The Idaho Republican Party state central committee in January adopted a resolution urging GOP legislators to introduce legislation “requiring that the Idaho National Guard shall not be mobilized for deployment to foreign war zones, combat duty, or support of combat operations except under a formal declaration of war by Congress, as provided by the Constitution.”

McKnight said multiple public opinion polls over the last year have found that the American public, Republicans, and U.S. troops and veterans themselves support President Trump’s efforts to Bring Our Troops Home.

* A Smithsonian magazine poll on Veterans Day 2018 which found that 84 percent of U.S. troops and veterans believe our occupations of Afghanistan and Iraq have “been going on too long.”
 
* A Politico poll in January 2019 which found that 81 percent of Trump voters support withdrawing troops from Afghanistan, and 76 percent who support withdrawal from Syria.
 
* A Concerned Veterans for America poll in April which found that 60 percent of veterans and military families support removing troops from Afghanistan.
 
* A Pew Research Center poll in July which found that 64 percent of veterans say Iraq was not worth fighting, with roughly 60 percent agreeing in regards to Afghanistan.
 
* An Economist/YouGov poll in October which found that 57 percent of Republicans support President Trump’s withdrawal of some U.S. troops from Syria.
McKnight said “the American people and our soldiers themselves know that as President Trump’s recent strike on a high-level Iranian terrorist proved, we don’t need National Guard troops on the ground to take out the bad guys, anywhere in the world.”
 
“After losing over 3,000 dead Americans and $8 trillion over the last eighteen years, our nation and our military will be stronger if we follow President Trump’s desire to end what he called these ridiculous endless wars, bring our troops home, and don’t send them back unless the justification and willingness of the American people is so strong that Congress declares war.”
 
McKnight said he also hopes Defend the Guard legislation introduced in multiple states will help draw attention to recent disclosures in a Washington Post report in December dubbed the “Afghanistan Papers” — based on findings of the Office of the Special Inspector General on Afghanistan Reconstruction’s interviews with hundreds of high-ranking military personnel and others within the Department of Defense, State Department, and the White House over multiple administrations — which found, in the words of SIGAR director John Sopko, “the American people have constantly been lied to” about the war in Afghanistan. (The Hill: https://thehill.com/policy/defense/474005-bombshell-afghanistan-report-bolsters-calls-for-end-to-forever-wars )
 
McKnight said his group is particularly outraged over SIGAR’s findings that have resulted in a lawsuit in December by over a hundred Gold Star families who lost family members in Afghanistan upset by reports that American defense contractors, paid by the U.S. government, violated the federal Anti-Terrorism Act to protect their operations in Afghanistan by secretly making “protection” payments to enemy Taliban forces. One of the contractors defended itself by saying in a public statement that its actions “followed the directives of the U.S. government agencies that we served.” (CNN: https://www.cnn.com/2019/12/27/politics/afghanistan-contractor-suit/index.html )  

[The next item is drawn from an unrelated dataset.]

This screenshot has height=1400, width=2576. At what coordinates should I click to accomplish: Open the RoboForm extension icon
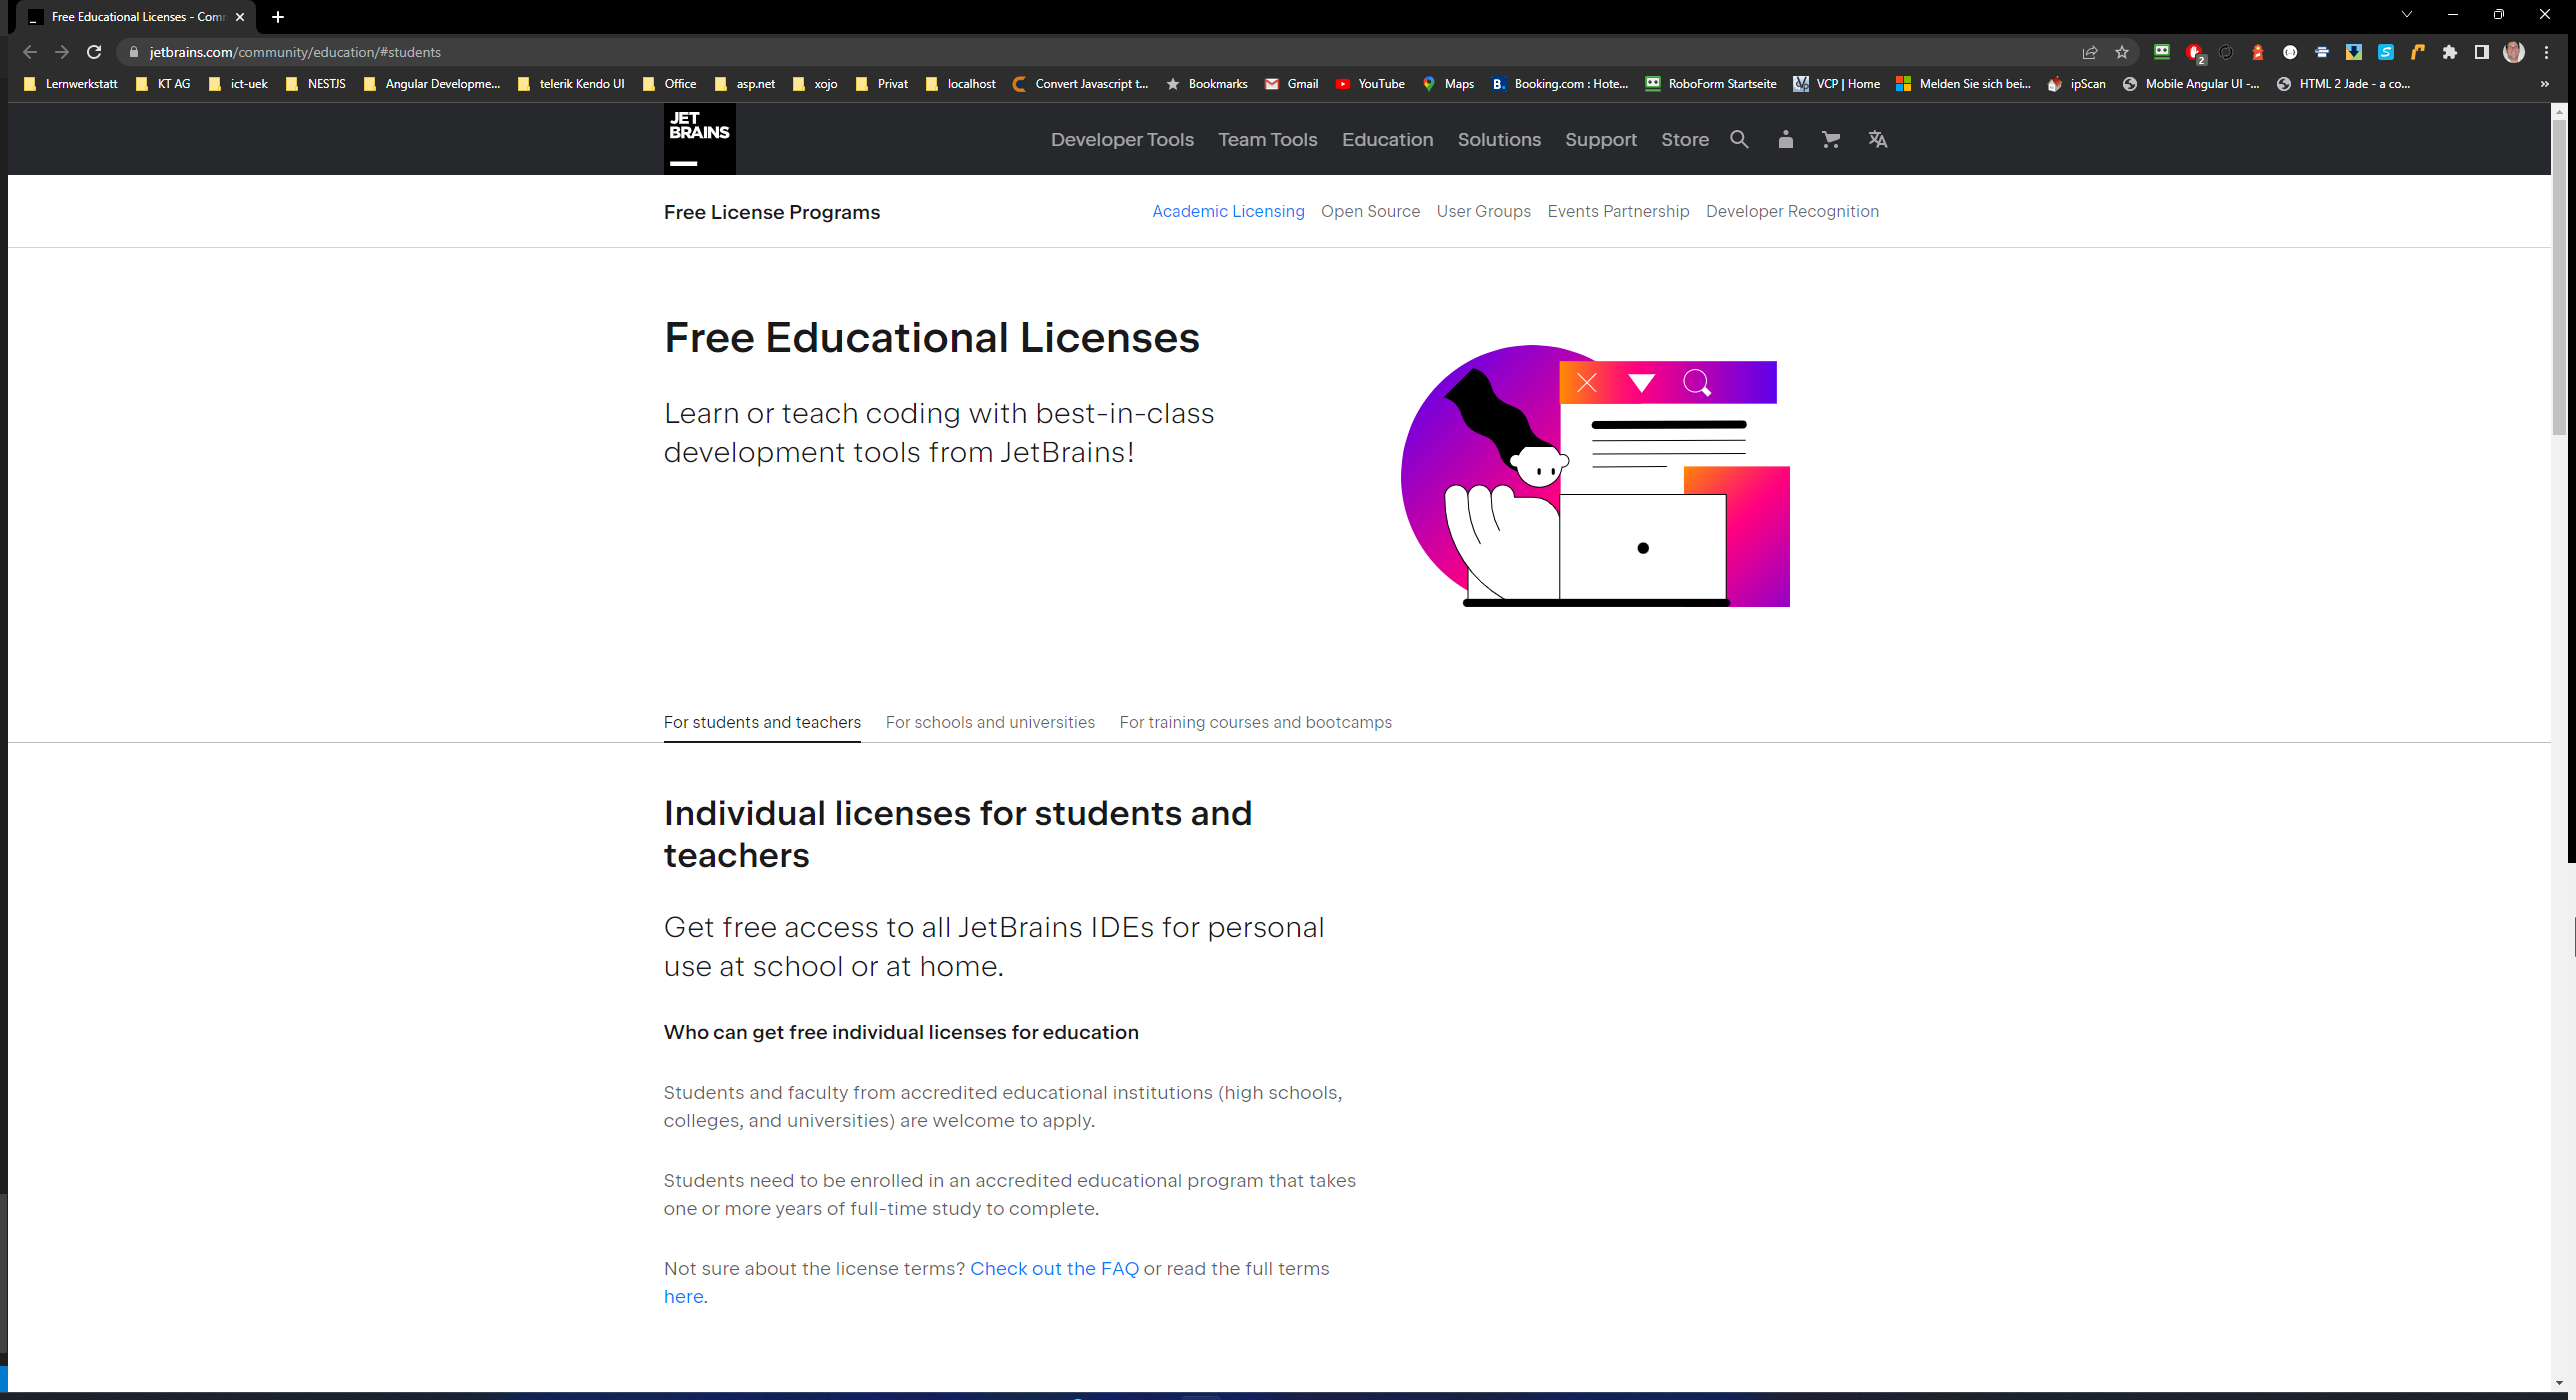(2162, 52)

“Congress should immediately hold hearings to uncover the truth, and until then, no more National Guard personnel from South Carolina should be deployed to combat overseas until the people of South Carolina are assured our federal government is not giving American tax dollars to military contractors, who funnel that money to enemy Taliban forces who use our own tax dollars to finance killing American soldiers,” McKnight said.